Where does the food in your bodega — or the corner grocer, the local minimart — come from? Who decides whether to stock tortilla chips or salad greens, and how much they’ll cost? How come it’s easier to find fresh fruits and vegetables in Brooklyn Heights than in the South Bronx? What’s the connection between the incidence of diabetes and the food market supply chain?

Last year the Brooklyn-based Center for Urban Pedagogy set out to answer these questions, and the result is Bodega Down Bronx, a 29-minute video created by CUP staff in collaboration with local high school students at New Settlement’s Bronx Helpers, a service learning organization focused on civic engagement.

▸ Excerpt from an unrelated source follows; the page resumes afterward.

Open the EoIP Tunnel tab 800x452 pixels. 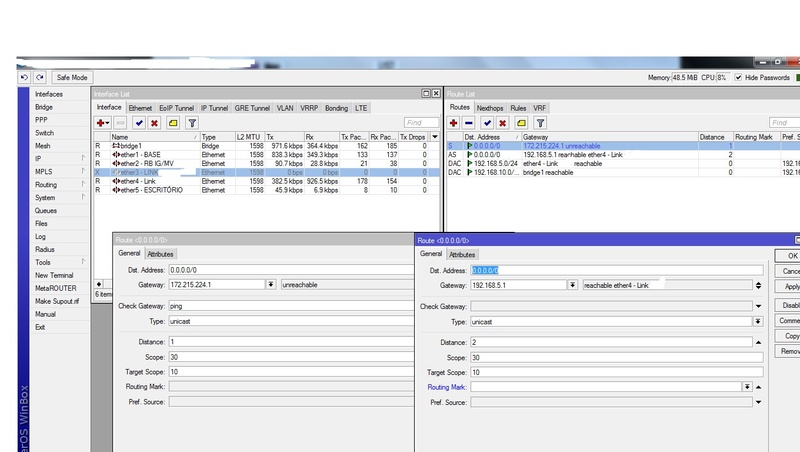pos(177,107)
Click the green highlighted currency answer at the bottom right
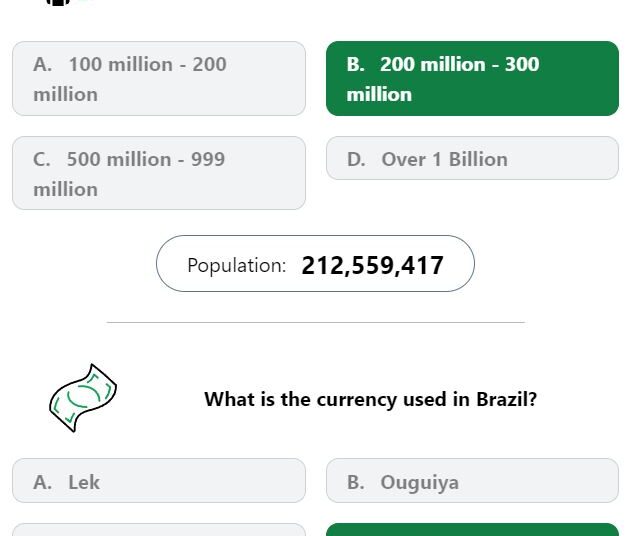 [x=473, y=530]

Part of CUP’s Urban Investigations program, which asks basic questions about how cities work, Bodega Down Bronx delves into the politics and players of New York’s network of bodegas. Under the direction of CUP teaching artist Jonathan Bogarín, and working with CUP staff Valeria Mogilevich and Rosten Woo, and intern Sarah Nelson Wright, the student filmmakers researched issues, visited sites, storyboarded scenes, produced props and sets, and conducted interviews.

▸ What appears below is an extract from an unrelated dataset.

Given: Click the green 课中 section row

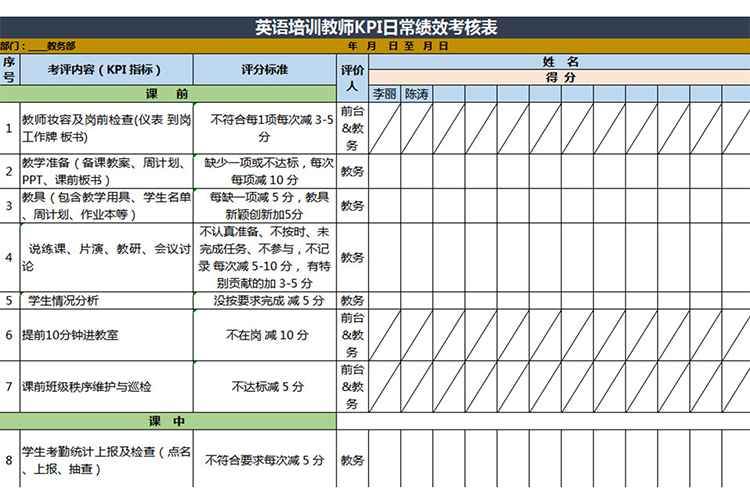Looking at the screenshot, I should (x=168, y=421).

They took their video equipment and question lists to store owners, wholesalers, distributors, drivers, and customers young and old. They met with nutrition professors and diabetes counselors, and with U.S. congresswoman Nydia Velázquez, who sponsored H.R. 5952, the Bodegas as Catalysts for Healthy Living Act (which would have provided grants to bodega owners to install refrigerated cases to stock more perishable produce). Along the way they teased out the cause-and-effect of food cultures, the self-reinforcing cycles (and stereotypes) that have turned some urban neighborhoods into so-called food deserts. Do bodegas stock a lot of snack food because that’s what their customers want, or do customers reach for the BBQ-flavored crisps because that’s what’s available at the bodega?

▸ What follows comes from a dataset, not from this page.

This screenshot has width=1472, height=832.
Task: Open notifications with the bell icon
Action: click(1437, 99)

Like all CUP projects, Bodega Down Bronx is inspired by the conviction that cities and their complex systems and politics can be made legible and transparent — and more, that this transparency is vital for democratic society.

Editors' Note

“Bodega Down Bronx” was a team effort on the part of CUP Teaching Artist Jonathan Bogarín and students working with New Settlement, including Kimberly Campos, Wendy Concepcion, Margaret Jimenez, Paula Brown, Sandra Evans, Alanna Figueroa, Elizabeth Irizarry, Christopher Miree, and Daniel Sanabria.

Cite
Nancy Levinson and Center for Urban Pedagogy, “Bodega Down Bronx,” Places Journal, December 2009. Accessed 28 May 2015. <>

Comments are closed. If you would like to share your thoughts about this article, or anything else on Places Journal, visit our Facebook page or send us a message on Twitter.

Past Discussions View
  • Wendy Lopez

    01.07.2010 at 00:16

    Great job! Nutrition is a major issue in the Bronx. There is no access to healthy and affordable food, and worse yet, there is no information or resources on how to eat healthy, the benefits, the connection between unhealthy eating and chronic illness, etc. I recently joined the South Bronx Food Cooperative and think its a genius idea. I look forward to more opening all over the Bronx and have considered getting an initiative together to start a coop in my community. Fresh veggies and fruits for super affordable prices :)

  • website design New York City

    01.21.2010 at 08:35

    Nice video

  • Nadia Williams

    01.31.2010 at 21:51

    Great video! I thought it was really informative without being negative or pushy. Thanks for spreading the message and motivating more of us to take this important issue into our own hands.